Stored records
---
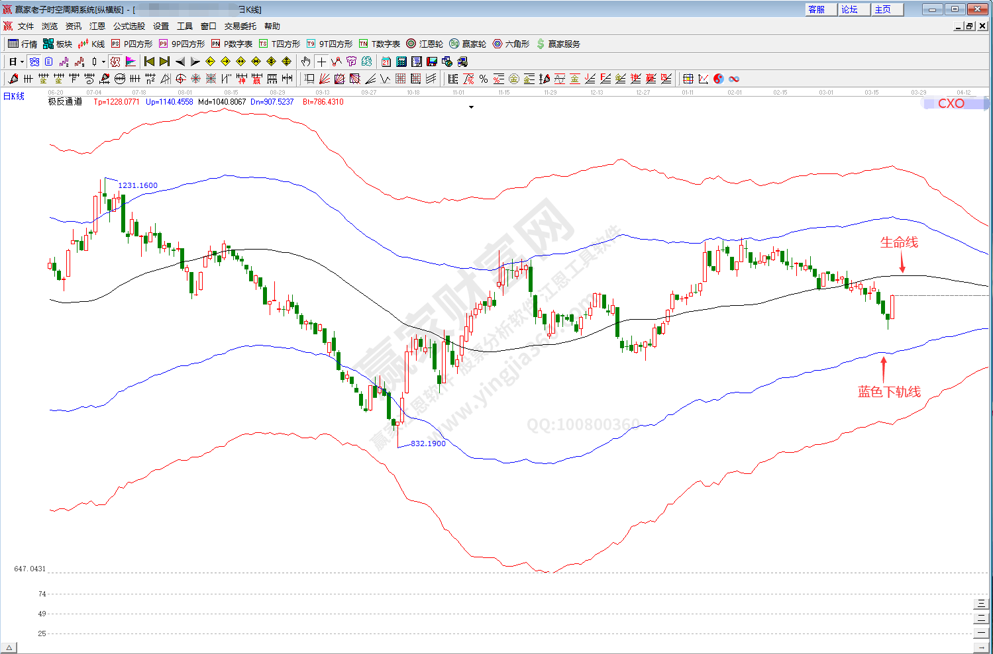Screen dimensions: 993x654
Task: Toggle the 六角形 hexagon chart view
Action: point(511,44)
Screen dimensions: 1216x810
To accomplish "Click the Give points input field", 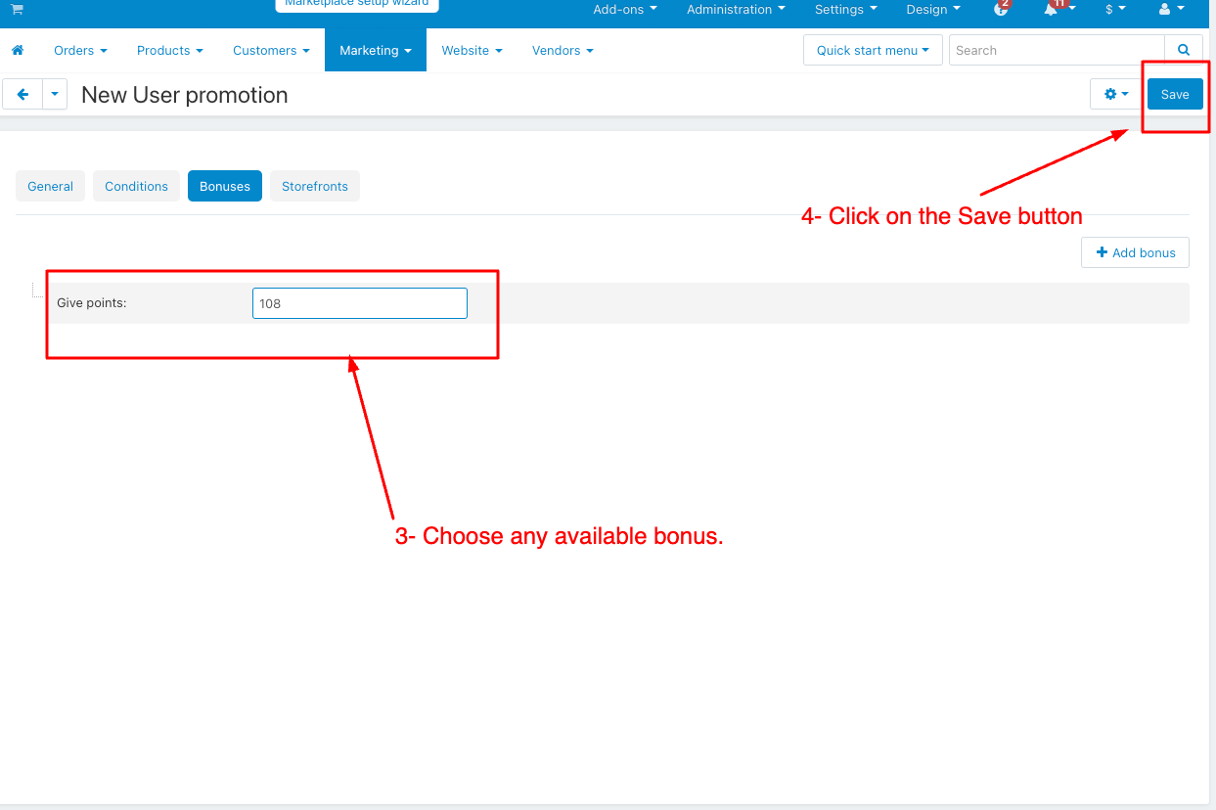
---
▸ Work instruction:
Restate word for word the lines from the line with "Screen dimensions: 1216x810" to the last line of the records above, inclusive, and omit every picture.

▸ Exercise solution:
Screen dimensions: 1216x810
To accomplish "Click the Give points input field", 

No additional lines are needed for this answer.